• **DATASET CONTENT**:
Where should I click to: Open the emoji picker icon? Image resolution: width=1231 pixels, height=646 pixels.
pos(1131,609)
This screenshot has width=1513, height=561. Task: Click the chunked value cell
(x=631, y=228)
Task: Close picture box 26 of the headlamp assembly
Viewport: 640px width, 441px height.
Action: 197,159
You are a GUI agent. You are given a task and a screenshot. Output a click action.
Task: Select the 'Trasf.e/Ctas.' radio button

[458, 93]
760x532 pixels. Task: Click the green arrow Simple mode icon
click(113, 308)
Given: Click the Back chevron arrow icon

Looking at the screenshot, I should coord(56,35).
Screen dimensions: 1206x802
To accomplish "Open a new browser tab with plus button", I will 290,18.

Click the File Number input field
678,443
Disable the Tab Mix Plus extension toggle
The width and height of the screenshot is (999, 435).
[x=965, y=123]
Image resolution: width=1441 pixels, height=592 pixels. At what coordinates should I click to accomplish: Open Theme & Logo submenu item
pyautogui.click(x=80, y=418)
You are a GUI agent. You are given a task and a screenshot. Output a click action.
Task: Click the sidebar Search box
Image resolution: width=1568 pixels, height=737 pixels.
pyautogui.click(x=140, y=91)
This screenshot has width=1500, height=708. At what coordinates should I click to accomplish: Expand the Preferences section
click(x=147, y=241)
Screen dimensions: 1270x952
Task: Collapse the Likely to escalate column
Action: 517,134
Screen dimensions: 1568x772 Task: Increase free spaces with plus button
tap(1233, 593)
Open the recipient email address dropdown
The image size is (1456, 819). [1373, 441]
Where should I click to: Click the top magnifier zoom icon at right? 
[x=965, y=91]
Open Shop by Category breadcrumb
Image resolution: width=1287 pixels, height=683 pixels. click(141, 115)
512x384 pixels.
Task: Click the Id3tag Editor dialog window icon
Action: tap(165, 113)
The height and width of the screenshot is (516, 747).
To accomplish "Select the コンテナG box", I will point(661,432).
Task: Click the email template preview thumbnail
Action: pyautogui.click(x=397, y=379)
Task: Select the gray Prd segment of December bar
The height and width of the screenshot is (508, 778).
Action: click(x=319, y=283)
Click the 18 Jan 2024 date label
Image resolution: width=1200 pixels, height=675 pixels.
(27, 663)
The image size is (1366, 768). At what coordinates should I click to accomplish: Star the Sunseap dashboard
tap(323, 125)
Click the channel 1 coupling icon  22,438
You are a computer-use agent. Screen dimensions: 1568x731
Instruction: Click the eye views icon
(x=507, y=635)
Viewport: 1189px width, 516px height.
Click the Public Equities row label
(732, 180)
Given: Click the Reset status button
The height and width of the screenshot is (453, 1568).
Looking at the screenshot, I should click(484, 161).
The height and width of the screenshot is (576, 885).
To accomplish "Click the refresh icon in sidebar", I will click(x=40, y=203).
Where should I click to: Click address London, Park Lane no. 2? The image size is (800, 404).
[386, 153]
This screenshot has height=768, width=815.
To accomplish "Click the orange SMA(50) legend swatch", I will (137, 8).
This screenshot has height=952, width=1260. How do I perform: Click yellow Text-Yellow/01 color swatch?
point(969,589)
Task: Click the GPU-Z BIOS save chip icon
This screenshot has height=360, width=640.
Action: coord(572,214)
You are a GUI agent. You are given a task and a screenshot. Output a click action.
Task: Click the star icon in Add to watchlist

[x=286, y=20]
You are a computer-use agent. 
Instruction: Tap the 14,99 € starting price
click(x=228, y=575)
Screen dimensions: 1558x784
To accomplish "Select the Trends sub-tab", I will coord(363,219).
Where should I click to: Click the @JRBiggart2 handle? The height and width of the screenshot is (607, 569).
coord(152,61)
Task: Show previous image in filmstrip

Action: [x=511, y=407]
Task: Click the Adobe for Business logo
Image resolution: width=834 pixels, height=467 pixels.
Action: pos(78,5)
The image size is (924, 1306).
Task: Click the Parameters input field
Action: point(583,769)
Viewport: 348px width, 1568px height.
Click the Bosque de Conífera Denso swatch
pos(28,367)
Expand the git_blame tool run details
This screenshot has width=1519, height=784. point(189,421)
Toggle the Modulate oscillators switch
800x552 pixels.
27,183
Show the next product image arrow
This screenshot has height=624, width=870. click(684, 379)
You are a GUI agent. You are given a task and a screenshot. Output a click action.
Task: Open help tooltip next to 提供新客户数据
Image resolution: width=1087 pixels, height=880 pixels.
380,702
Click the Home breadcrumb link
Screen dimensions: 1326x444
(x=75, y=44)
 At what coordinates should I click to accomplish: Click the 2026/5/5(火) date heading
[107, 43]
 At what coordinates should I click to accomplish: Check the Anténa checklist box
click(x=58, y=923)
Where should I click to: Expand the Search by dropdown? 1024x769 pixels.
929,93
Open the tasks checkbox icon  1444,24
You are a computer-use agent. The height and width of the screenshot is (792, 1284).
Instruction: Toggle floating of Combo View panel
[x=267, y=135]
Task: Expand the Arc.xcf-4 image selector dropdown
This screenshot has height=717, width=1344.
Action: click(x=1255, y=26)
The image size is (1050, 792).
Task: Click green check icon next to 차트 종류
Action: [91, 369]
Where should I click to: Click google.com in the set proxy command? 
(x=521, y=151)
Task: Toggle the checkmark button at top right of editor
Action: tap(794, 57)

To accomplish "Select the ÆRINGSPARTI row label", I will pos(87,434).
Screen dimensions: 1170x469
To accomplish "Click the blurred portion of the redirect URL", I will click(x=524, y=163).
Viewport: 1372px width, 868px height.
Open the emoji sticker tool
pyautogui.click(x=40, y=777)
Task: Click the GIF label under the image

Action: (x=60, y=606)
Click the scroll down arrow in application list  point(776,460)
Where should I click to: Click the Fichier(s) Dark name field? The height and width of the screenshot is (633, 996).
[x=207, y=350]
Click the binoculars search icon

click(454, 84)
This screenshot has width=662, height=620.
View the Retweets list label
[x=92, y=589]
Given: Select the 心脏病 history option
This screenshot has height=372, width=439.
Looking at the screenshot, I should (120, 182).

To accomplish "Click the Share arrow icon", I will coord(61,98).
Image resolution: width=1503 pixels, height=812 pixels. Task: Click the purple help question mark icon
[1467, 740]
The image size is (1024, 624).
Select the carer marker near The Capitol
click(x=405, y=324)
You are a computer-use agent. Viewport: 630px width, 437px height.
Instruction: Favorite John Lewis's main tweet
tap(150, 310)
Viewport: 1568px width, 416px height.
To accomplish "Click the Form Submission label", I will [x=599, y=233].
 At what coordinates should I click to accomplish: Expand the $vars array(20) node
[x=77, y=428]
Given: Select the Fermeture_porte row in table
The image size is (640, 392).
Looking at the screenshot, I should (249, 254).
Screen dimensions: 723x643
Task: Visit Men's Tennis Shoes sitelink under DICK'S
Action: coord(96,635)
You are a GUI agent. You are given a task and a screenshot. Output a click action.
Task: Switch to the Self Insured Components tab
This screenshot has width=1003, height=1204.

• **WORK INSTRUCTIONS**: Please output the listing in full, exactly as it was given above.

• **WRITTEN ANSWER**:
Where should I click to: Open the emoji picker icon? Image resolution: width=1231 pixels, height=646 pixels.
pos(1131,609)
This screenshot has width=1513, height=561. Task: Click the chunked value cell
(x=631, y=228)
Task: Close picture box 26 of the headlamp assembly
Viewport: 640px width, 441px height.
Action: 197,159
You are a GUI agent. You are given a task and a screenshot. Output a click action.
Task: Select the 'Trasf.e/Ctas.' radio button

[458, 93]
760x532 pixels. Task: Click the green arrow Simple mode icon
click(113, 308)
Given: Click the Back chevron arrow icon

Looking at the screenshot, I should coord(56,35).
Screen dimensions: 1206x802
To accomplish "Open a new browser tab with plus button", I will 290,18.

Click the File Number input field
678,443
Disable the Tab Mix Plus extension toggle
The width and height of the screenshot is (999, 435).
[x=965, y=123]
Image resolution: width=1441 pixels, height=592 pixels. At what coordinates should I click to accomplish: Open Theme & Logo submenu item
pyautogui.click(x=80, y=418)
You are a GUI agent. You are given a task and a screenshot. Output a click action.
Task: Click the sidebar Search box
Image resolution: width=1568 pixels, height=737 pixels.
pyautogui.click(x=140, y=91)
This screenshot has width=1500, height=708. At what coordinates should I click to accomplish: Expand the Preferences section
click(x=147, y=241)
Screen dimensions: 1270x952
Task: Collapse the Likely to escalate column
Action: 517,134
Screen dimensions: 1568x772 Task: Increase free spaces with plus button
tap(1233, 593)
Open the recipient email address dropdown
The image size is (1456, 819). [1373, 441]
Where should I click to: Click the top magnifier zoom icon at right? 
[x=965, y=91]
Open Shop by Category breadcrumb
Image resolution: width=1287 pixels, height=683 pixels. click(141, 115)
512x384 pixels.
Task: Click the Id3tag Editor dialog window icon
Action: tap(165, 113)
The height and width of the screenshot is (516, 747).
To accomplish "Select the コンテナG box", I will point(661,432).
Task: Click the email template preview thumbnail
Action: pyautogui.click(x=397, y=379)
Task: Select the gray Prd segment of December bar
The height and width of the screenshot is (508, 778).
Action: click(x=319, y=283)
Click the 18 Jan 2024 date label
Image resolution: width=1200 pixels, height=675 pixels.
(27, 663)
The image size is (1366, 768). At what coordinates should I click to accomplish: Star the Sunseap dashboard
tap(323, 125)
Click the channel 1 coupling icon  22,438
You are a computer-use agent. Screen dimensions: 1568x731
Instruction: Click the eye views icon
(x=507, y=635)
Viewport: 1189px width, 516px height.
Click the Public Equities row label
(732, 180)
Given: Click the Reset status button
The height and width of the screenshot is (453, 1568).
Looking at the screenshot, I should click(484, 161).
The height and width of the screenshot is (576, 885).
To accomplish "Click the refresh icon in sidebar", I will click(x=40, y=203).
Where should I click to: Click address London, Park Lane no. 2? The image size is (800, 404).
[386, 153]
This screenshot has height=768, width=815.
To accomplish "Click the orange SMA(50) legend swatch", I will (137, 8).
This screenshot has height=952, width=1260. How do I perform: Click yellow Text-Yellow/01 color swatch?
point(969,589)
Task: Click the GPU-Z BIOS save chip icon
This screenshot has height=360, width=640.
Action: coord(572,214)
You are a GUI agent. You are given a task and a screenshot. Output a click action.
Task: Click the star icon in Add to watchlist

[x=286, y=20]
You are a computer-use agent. 
Instruction: Tap the 14,99 € starting price
click(x=228, y=575)
Screen dimensions: 1558x784
To accomplish "Select the Trends sub-tab", I will coord(363,219).
Where should I click to: Click the @JRBiggart2 handle? The height and width of the screenshot is (607, 569).
coord(152,61)
Task: Show previous image in filmstrip

Action: [x=511, y=407]
Task: Click the Adobe for Business logo
Image resolution: width=834 pixels, height=467 pixels.
Action: pos(78,5)
The image size is (924, 1306).
Task: Click the Parameters input field
Action: point(583,769)
Viewport: 348px width, 1568px height.
Click the Bosque de Conífera Denso swatch
pos(28,367)
Expand the git_blame tool run details
This screenshot has width=1519, height=784. point(189,421)
Toggle the Modulate oscillators switch
800x552 pixels.
27,183
Show the next product image arrow
This screenshot has height=624, width=870. click(684, 379)
You are a GUI agent. You are given a task and a screenshot. Output a click action.
Task: Open help tooltip next to 提供新客户数据
Image resolution: width=1087 pixels, height=880 pixels.
380,702
Click the Home breadcrumb link
Screen dimensions: 1326x444
(x=75, y=44)
 At what coordinates should I click to accomplish: Click the 2026/5/5(火) date heading
[107, 43]
 At what coordinates should I click to accomplish: Check the Anténa checklist box
click(x=58, y=923)
Where should I click to: Expand the Search by dropdown? 1024x769 pixels.
929,93
Open the tasks checkbox icon  1444,24
You are a computer-use agent. The height and width of the screenshot is (792, 1284).
Instruction: Toggle floating of Combo View panel
[x=267, y=135]
Task: Expand the Arc.xcf-4 image selector dropdown
This screenshot has height=717, width=1344.
Action: click(x=1255, y=26)
The image size is (1050, 792).
Task: Click green check icon next to 차트 종류
Action: [91, 369]
Where should I click to: Click google.com in the set proxy command? 
(x=521, y=151)
Task: Toggle the checkmark button at top right of editor
Action: tap(794, 57)

To accomplish "Select the ÆRINGSPARTI row label", I will pos(87,434).
Screen dimensions: 1170x469
To accomplish "Click the blurred portion of the redirect URL", I will click(x=524, y=163).
Viewport: 1372px width, 868px height.
Open the emoji sticker tool
pyautogui.click(x=40, y=777)
Task: Click the GIF label under the image

Action: (x=60, y=606)
Click the scroll down arrow in application list  point(776,460)
Where should I click to: Click the Fichier(s) Dark name field? The height and width of the screenshot is (633, 996).
[x=207, y=350]
Click the binoculars search icon

click(454, 84)
This screenshot has width=662, height=620.
View the Retweets list label
[x=92, y=589]
Given: Select the 心脏病 history option
This screenshot has height=372, width=439.
Looking at the screenshot, I should (120, 182).

To accomplish "Click the Share arrow icon", I will coord(61,98).
Image resolution: width=1503 pixels, height=812 pixels. Task: Click the purple help question mark icon
[1467, 740]
The image size is (1024, 624).
Select the carer marker near The Capitol
click(x=405, y=324)
You are a computer-use agent. Viewport: 630px width, 437px height.
Instruction: Favorite John Lewis's main tweet
tap(150, 310)
Viewport: 1568px width, 416px height.
To accomplish "Click the Form Submission label", I will [x=599, y=233].
 At what coordinates should I click to accomplish: Expand the $vars array(20) node
[x=77, y=428]
Given: Select the Fermeture_porte row in table
The image size is (640, 392).
Looking at the screenshot, I should (249, 254).
Screen dimensions: 723x643
Task: Visit Men's Tennis Shoes sitelink under DICK'S
Action: coord(96,635)
You are a GUI agent. You are given a task and a screenshot. Output a click action.
Task: Switch to the Self Insured Components tab
This screenshot has width=1003, height=1204.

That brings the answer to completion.